*TASK BRIEF*: Wherever a line in the material contains the word "will", copy that line.

*AVAILABLE RECORDS*:
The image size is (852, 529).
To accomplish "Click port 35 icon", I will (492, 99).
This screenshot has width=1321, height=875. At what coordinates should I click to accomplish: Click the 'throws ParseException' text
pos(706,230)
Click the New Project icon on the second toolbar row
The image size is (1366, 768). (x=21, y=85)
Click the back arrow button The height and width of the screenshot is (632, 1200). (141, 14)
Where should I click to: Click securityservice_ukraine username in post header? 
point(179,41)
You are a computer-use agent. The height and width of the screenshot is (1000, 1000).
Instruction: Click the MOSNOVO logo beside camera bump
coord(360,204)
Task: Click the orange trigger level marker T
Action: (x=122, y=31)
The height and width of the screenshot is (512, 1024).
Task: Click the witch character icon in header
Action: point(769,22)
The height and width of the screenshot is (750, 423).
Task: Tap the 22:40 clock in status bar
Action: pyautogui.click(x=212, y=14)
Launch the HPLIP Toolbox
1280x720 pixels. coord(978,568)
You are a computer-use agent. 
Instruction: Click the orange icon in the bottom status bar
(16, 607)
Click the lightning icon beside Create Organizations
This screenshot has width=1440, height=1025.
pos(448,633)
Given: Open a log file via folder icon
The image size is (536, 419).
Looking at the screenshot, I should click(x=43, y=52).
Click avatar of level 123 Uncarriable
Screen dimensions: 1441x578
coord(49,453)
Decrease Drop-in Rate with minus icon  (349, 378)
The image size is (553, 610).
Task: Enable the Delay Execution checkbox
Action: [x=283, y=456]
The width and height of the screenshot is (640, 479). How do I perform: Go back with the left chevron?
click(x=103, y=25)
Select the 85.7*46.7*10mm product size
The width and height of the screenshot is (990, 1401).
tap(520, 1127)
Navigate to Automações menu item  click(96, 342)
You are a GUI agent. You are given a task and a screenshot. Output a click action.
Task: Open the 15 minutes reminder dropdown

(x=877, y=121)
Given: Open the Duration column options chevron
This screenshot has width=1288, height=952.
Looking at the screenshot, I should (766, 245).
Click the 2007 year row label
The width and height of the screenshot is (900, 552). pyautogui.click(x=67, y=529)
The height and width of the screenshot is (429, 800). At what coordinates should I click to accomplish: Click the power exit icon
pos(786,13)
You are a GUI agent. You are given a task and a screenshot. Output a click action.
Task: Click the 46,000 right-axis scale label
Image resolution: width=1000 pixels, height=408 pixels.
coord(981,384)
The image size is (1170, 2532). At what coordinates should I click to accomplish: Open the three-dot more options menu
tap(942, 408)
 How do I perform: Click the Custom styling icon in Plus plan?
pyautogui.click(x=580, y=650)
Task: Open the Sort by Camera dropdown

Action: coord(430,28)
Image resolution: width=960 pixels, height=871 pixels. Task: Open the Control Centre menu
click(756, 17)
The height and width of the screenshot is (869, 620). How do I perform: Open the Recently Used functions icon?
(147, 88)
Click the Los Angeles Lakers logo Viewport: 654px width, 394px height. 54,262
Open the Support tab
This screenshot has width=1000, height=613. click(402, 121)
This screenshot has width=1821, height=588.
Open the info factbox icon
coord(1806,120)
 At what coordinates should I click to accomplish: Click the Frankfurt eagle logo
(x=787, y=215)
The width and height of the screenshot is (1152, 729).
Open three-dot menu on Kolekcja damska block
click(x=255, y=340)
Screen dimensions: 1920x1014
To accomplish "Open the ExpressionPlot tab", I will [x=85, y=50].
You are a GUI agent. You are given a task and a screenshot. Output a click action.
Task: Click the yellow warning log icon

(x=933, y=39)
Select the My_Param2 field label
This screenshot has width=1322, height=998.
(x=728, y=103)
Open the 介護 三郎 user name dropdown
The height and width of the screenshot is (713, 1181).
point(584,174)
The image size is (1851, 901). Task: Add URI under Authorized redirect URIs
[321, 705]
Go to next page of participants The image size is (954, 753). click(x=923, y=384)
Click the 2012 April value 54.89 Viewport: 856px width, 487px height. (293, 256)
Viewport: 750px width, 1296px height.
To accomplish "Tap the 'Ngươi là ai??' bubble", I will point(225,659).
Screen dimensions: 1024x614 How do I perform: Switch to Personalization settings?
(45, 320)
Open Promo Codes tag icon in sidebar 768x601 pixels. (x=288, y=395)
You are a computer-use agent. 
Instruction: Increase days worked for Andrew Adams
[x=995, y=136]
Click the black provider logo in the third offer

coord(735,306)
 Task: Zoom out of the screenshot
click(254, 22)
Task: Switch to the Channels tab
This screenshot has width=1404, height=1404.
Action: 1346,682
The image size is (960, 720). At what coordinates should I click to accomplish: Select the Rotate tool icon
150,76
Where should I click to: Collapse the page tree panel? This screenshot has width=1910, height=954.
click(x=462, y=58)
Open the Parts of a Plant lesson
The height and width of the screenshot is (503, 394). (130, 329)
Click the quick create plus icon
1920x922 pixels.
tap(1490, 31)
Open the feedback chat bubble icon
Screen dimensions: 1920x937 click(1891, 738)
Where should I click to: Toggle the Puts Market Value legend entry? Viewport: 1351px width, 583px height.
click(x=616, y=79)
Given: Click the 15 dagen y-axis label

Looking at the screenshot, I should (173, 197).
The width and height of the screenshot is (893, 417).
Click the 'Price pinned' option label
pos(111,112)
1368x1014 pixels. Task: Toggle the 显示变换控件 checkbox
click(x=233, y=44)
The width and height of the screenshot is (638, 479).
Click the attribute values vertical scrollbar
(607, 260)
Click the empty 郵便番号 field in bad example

*WRITTEN SOLUTION*:
To accomplish "Click port 35 icon", I will (492, 99).
To accomplish "Open the ExpressionPlot tab", I will [x=85, y=50].
To accomplish "Tap the 'Ngươi là ai??' bubble", I will point(225,659).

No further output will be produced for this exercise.